ビューティフルピープル(beautiful people)の2019年秋冬コレクションが、2019年3月23日(土)に経済産業省本館にて発表された。なお、同シーズンは2019年3月にパリで発表したものに加えて、メンズコレクションが登場している。
ビューティフルピープルの新たな試み「サイド シー(SIDE C)」は、左右、表裏、内外など二面性をの概念を取り払うこと。その上で、デザイナーの熊切秀典は、服に隠れている、袋状の部分に目を向けた。

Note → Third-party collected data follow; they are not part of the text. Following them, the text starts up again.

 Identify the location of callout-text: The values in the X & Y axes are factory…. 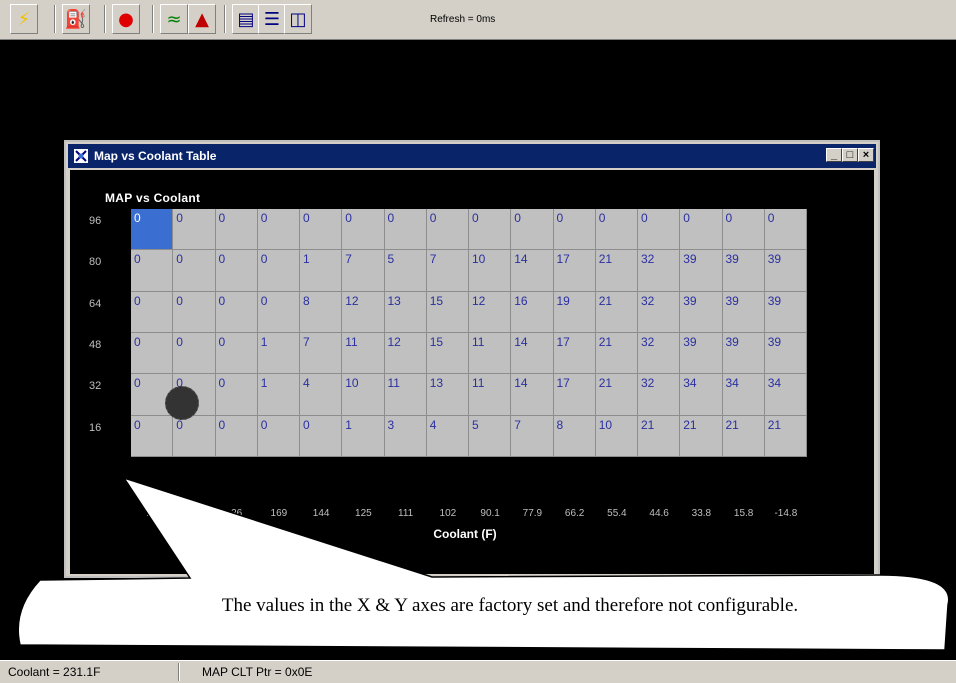
(510, 606).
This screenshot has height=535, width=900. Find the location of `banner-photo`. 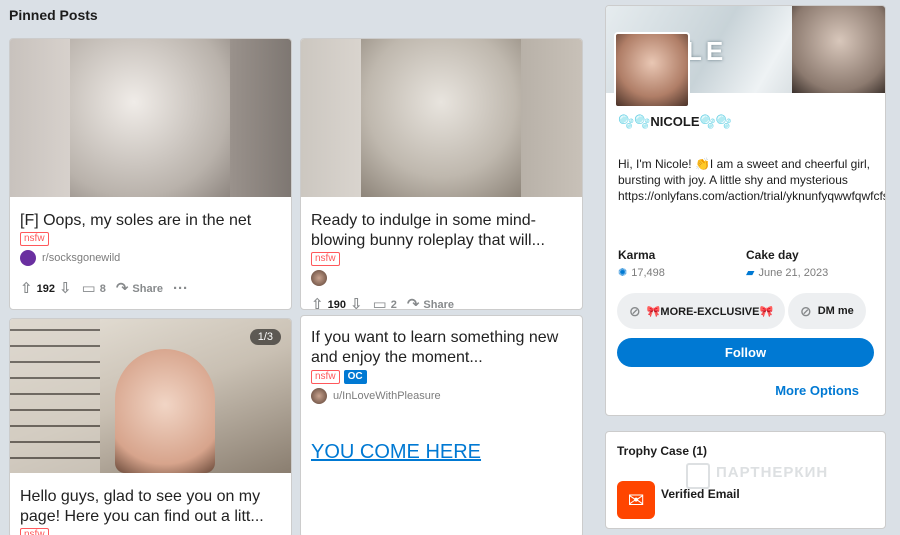

banner-photo is located at coordinates (838, 50).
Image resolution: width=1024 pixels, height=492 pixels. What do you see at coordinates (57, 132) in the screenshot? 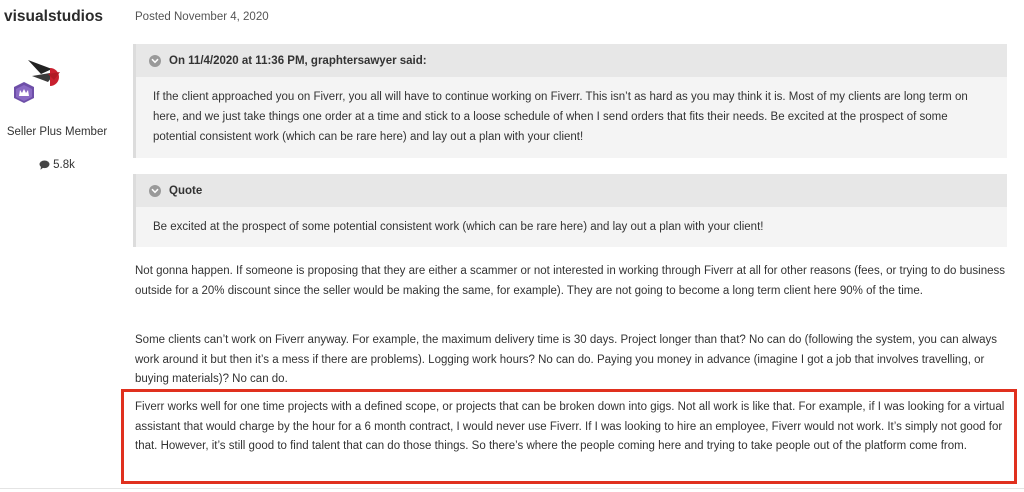
I see `member-title: Seller Plus Member` at bounding box center [57, 132].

普段は服として当たり前に存在する内側を見直し、新たな意義を見出すことで、ひとつのアイテムに多大な存在価値を与える。
今回のショーでは同じアイテムが形を変えて何度も登場している。例えば、コートは3、4通りの着こなしができる。通常ならライナーというべき白いコットンのレイヤードは、スタンダードなトレンチコートを裏返すまたは表返すことで主役になる。あるいは、白いコットンと、ベージュの生地の間に体を通すことでポンチョのような機能も発揮する。どれが主であるかは決まっていない。着る人次第だ。
ジャケットも同じような構造で、表裏は言わずもがな存在しない。もう1通りの着方として、通常なら袋構造になっている、後ろ見頃の2枚重ねになった、その生地の間に体を通すことができる。ジャケットのデザインが変わってしまうだけでなく、プルオーバーのように被って着ることで、ジャケットにインナーを合わせているような着こなしを楽しめる。
普段洋服の表裏を意識することがないことと同じく、私たちは、身体の内蔵や血管の存在を意識することがない。今シーズンは、それら体内の目に見えないものにもフォーカスしている。ロマンティックな花柄は、まるで内蔵の配置や筋肉の構成を表すよう。ニットは、シンプルだからこそ何気ない体の動きを大きく感じさせ、プリーツスカートは脈々と身体を巡る血液のように流動感がある。
そして、ショーを絶えず演出していたのは鼓動と、モデルたちの足音。生きてるという実感を五感で感じらせるランウェイを演出した。
今回のショーは、経済産業省の「若手デザイナー支援コンソーシアム」1周年記念イベントの一環として開催された。メイドインジャパンのデザイナーとしてこれまでパリでショーを発表し、世界でも活躍の場を広げつつあるビューティフルピープルとの活動を経て、今後はさらにファッション分野においての活動または若手デザイナー支援の機会を増やしていければという。
地域の繊維産業が縮小傾向にある今、日本の若手デザイナーたちの活躍の場を増やせるきっかけに、そして地域産業の活性化になる場として今後も活動が期待される。